Phosphorus Cybersecurity’s flagship solution, Phosphorous Enterprise, provides users with a complete inventory of IoT devices throughout their environment, displaying the IP address, manufacture, model, and firmware so they have more transparency over the security posture of IoT devices. 

For enterprises and decision makers, Phosphorous Cybersecurity’s solution helps support against the growing threat of IoT-driven cybersecurity attacks. 

The brave new world of IoT attacks 

The announcement comes as the number of IoT devices present in enterprise environments has skyrocketed, with the number of connected IoT devices totalling 11.3 billion in 2020 and anticipated to reach 27 billion by 2025. 

It also comes as cyber criminals begin to see IoT devices as one of the key entry points to enterprise networks, with  IoT attacks increasing from 639 million in 2020 to 1.5 billion in 2021. 

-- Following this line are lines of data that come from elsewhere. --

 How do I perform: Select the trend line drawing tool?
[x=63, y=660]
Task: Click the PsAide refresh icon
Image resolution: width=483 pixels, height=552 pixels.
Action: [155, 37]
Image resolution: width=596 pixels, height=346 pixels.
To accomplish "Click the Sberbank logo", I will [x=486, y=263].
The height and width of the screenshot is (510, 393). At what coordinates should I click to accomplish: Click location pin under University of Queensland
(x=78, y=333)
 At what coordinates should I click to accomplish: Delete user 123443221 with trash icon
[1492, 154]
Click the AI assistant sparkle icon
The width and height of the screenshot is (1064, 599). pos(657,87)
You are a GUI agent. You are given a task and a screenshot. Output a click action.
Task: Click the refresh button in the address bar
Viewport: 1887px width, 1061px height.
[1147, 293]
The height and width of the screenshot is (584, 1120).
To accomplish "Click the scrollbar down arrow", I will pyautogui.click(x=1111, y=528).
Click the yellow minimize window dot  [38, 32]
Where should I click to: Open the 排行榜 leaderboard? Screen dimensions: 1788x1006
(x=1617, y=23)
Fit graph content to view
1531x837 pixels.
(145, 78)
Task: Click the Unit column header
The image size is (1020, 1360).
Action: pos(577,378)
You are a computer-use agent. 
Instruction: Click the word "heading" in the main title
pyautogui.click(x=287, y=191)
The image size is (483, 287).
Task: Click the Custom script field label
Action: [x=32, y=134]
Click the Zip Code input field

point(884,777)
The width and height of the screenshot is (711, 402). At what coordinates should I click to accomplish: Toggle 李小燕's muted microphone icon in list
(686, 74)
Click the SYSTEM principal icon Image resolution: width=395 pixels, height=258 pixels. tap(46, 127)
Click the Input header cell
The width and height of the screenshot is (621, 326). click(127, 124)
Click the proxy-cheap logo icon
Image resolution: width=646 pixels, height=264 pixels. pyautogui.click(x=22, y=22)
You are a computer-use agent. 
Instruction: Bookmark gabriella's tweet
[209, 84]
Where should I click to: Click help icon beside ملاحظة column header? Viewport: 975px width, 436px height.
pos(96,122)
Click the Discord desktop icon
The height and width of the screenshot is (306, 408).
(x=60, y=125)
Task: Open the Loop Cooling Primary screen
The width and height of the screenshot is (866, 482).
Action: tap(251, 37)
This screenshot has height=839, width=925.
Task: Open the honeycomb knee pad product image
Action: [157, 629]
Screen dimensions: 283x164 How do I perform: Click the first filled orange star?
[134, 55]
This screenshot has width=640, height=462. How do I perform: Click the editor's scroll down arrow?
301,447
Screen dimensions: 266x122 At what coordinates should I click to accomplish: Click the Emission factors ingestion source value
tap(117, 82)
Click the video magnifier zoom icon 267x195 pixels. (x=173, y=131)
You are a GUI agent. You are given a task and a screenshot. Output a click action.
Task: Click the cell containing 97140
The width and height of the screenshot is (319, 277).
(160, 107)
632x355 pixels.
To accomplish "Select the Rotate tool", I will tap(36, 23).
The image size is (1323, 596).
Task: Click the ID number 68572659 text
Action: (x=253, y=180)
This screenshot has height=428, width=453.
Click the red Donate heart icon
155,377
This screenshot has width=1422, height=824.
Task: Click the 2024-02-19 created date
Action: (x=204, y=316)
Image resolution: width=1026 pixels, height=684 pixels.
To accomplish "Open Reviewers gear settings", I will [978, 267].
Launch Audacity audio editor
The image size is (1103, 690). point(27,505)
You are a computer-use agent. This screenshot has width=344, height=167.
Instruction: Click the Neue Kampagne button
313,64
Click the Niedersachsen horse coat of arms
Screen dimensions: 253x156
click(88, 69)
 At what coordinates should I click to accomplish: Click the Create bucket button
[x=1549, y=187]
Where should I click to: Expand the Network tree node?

As the overall number of IoT devices in use increases and they become a bigger target for hackers, enterprises need to be prepared to address new security vulnerabilities at the edge of the network that traditional security solutions are ill-prepared to address. 

“In most corporate networks today, there is an abundance of these IOT devices, and yet few companies even know how many or which ones they have and how at-risk they are,” said Chris Rouland, Founder and CEo of Phosphorous Cybersecurity in an exclusive interview. 

“We’ve seen several instances recently where corporate networks were hit with ransomware after the hackers first slipped in through unguarded IoT devices, such as camera systems and door controllers,” he said. 

Part of the reason for this uptick in IoT attacks, is that attackers are looking for new ways to sidestep improving enterprise security measures. “As corporate security has improved recently, it has had the unintended consequence of forcing hackers to search for alternative ways into the network — and IoT is one of the top targets.” 

Phosphorus Cybersecurity aims to confront this challenge by enabling users to discover IoT endpoints within the environment, so they can patch vulnerable devices, manage passwords, and monitor devices for signs of compromise.  

Moving from IoT discovery to proactive remediation  

Phosphorus Cybersecurity has established itself as one of the top prospects in the rapidly growing IoT Security market, valued at $14.9 billion in 2021 and anticipated to reach $40.3 billion by 2026 as enterprises focus more on IoT threats. 

When it comes to discovering IoT devices in enterprise environments, one of Phosphorus Cybersecurity’s biggest competitors is IOT search engine Shodan, which users can use to lookup IoT devices and configure real-time notifications to notify them about what devices are connected. 

Shodan is an extremely popular solution that has over 3 million registered users, including 89% of the Fortune 100 and five of the top six cloud providers. 

It’s also competing against ecosystem-driven IoT security solutions like Microsoft Defender for IoT, a network detection and response solution for IoT devices that was announced as the organization raised $10 billion in revenue for its security business, and Amazon IoT Device Defender, a managed service for auditing IoT device configurations. 

However, Rouland argues that Phosphorous Cybersecurity’s solution stands out from IoT vulnerability research and discovery competitors because it “actually fixes vulnerabilities with a click, whereas the rest of the market simply reports them,” he said. 

“What we do is provide full scope IOT security. We not only go in and identify at least 90% of all your overlooked, ignored IOT devices on the network (down to the model numbers and firmware version), but we also bring them into an automated remediation platform which is the only one of its kind,” he said.